If it wasn't against her will (or she didn't say it was) the charge would be for statutory ****, meaning an older person having sex/doing things with a minor. The "Legal Jargon" is saying that at the very least it was against her will. Even if it was technically consentual it's still ******* sick. He's what, in his mid 30s (EDIT: Wiki says 37)? Shes under ******* 14? That's ******* disgusting. Not to mention that the entire situation of Hermes being her teacher and given the massive amount of other cases like this in other gyms it sets up this sort of "Cult like leadership" fanaticism for Hermes.
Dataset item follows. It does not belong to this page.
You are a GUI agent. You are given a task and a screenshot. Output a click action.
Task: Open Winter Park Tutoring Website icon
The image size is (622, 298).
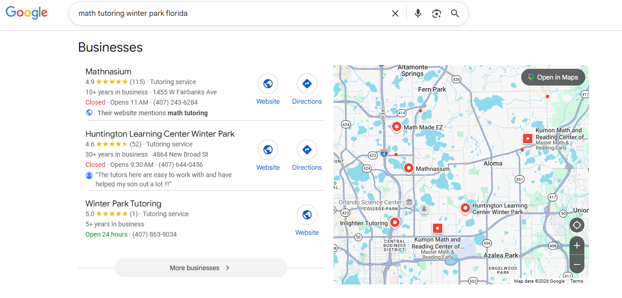[x=307, y=215]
It means that he could very easily have taken advantage of this little girl. 

Like I said, given what I just read, the way the charges are worded and the loads of other situations I've seen exactly like this, I'm willing to bet that this is what happened until I hear something further.

Sick piece of shit either way.



> *in rofls defense there are many young girls who would actually like older guys to do this, im not saying its normal but many of you are downplaying just how early some girls start being sluts*
> 
> ive actually met many 13 year olds, even 12 year olds, that developed pretty early and started ******* older guys like 18-20
> 
> ...


Even if she did want to do this (and I'm talking in a completely random "I met this older guy at this place today and now I want to be with him", not with Hermes in a place of authority type of situation), it's still Pedophilia and it's still ******* sick. Consent does not matter in this situation at all IMO. The girl is ******* 12~14 (I'm guessing, they just said under 14) she DOES NOT KNOW WHAT THE **** SHE IS DOING. SHE IS NOT AN ADULT AND HER MIND IS NOT CAPABLE OF MAKING RATION DECISIONS ON THE MATTER. Hermes in that situation needs to step back and say, "Hold the ******* phone. You're a CHILD. No way in hell." Tell her parents about the behavior and get her help or something. Not ******* finger her after class.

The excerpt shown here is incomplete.